Carlo de Vincentiis, MDa, Alessia B. Kunkl, MDa, Santi Trimarchi, MDa, Piervincenzo Gagliardotto, MDa, Alessandro Frigiola, MDa, Lorenzo Menicanti, MDa, Marisa Di Donato, MDb,*

a Cardiac Surgery Department, San Donato Hospital, Milan, Italy
b Department of Critical Care Medicine, University of Florence, Florence, Italy

Accepted for publication December 6, 2007.

* Address correspondence to Dr Di Donato, Cardiac Surgery Department, San Donato Hospital, Via Morandi 30, San Donato Milanese, Milan, 20097, Italy (Email: marad{at}tin.it).

Background: This study analyzed morbidity, mortality, and quality of life after aortic valve replacement with mechanical and biologic prostheses in octogenarian patients.
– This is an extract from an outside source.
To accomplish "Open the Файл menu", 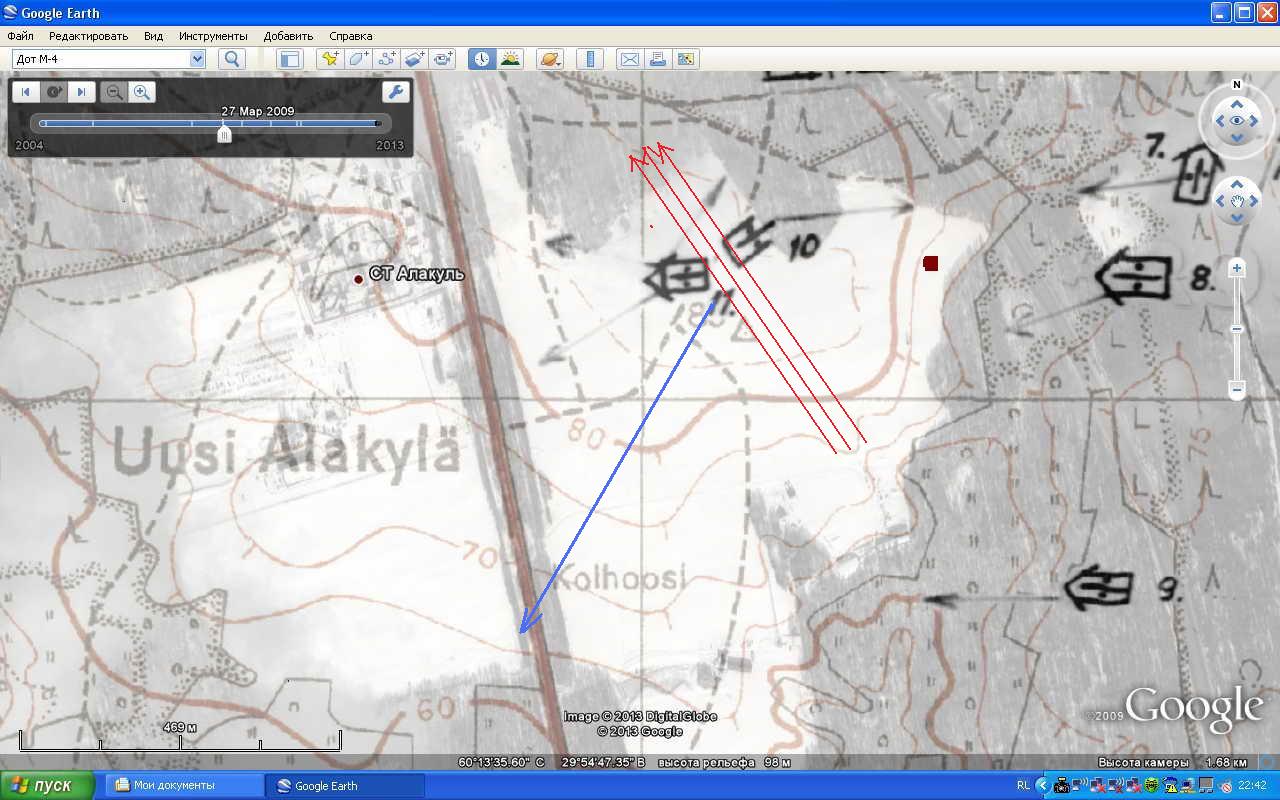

Methods: A retrospective analysis was performed in 345 consecutive patients, mean age of 82 ± 2 years (range, 80 to 92), who had aortic valve replacement from May 1991 to April 2005. A bioprosthesis (group I) was used in 200 patients (58%), and 145 (42%) received a mechanical prosthesis (group II). Associated cardiac procedures were done in 211 patients (61%), of which 71% were coronary artery bypass grafting. Patients had symptomatic aortic stenosis (84.3%) or associated aortic insufficiency; 88% were in New York Heart Association (NYHA) class III or IV. The mean preoperative aortic valve gradient was 62 ± 16 mm Hg (range, 25 to 122 mm Hg). The mean left ventricular ejection fraction was good (0.52 ± 0.12); 30 patients (8.7%) had an ejection fraction of less than 0.30.

Results: The in-hospital mortality rate was 7.5% (26 patients); 17 (8.5%) in group I and 9 (6.2%) in group II (p = 0.536) Significant predictors of operative mortality were preoperative renal insufficiency (blood creatinine > 2.00 mg/mL) and need for urgent operation. Mean follow-up, complete at 100%, was 40 ± 33 months (range, 1 to 176 months). Long-term follow-up, using Kaplan-Meier analysis, showed an overall survival of 61% at 5 years and 21% at 10 years; survival by type of prosthesis was significantly higher with mechanical prostheses (log-rank p = 0.03). Freedom from cerebrovascular events (thromboembolic/hemorrhagic) at 5 and 10 years was 89% and 62% in the mechanical group and 92% and 77% in the biologic group (p = 0.76). Postoperative NYHA functional class was I or II in 96% of patients. Quality-of-life scores were excellent considering the age of the patients. No differences were found between the two groups.

Conclusions: Surgical treatment for symptomatic aortic stenosis in octogenarians has an acceptable operative risk with excellent long-term results and good quality of life. In this cohort, survival rate is slightly but significantly higher with mechanical prostheses.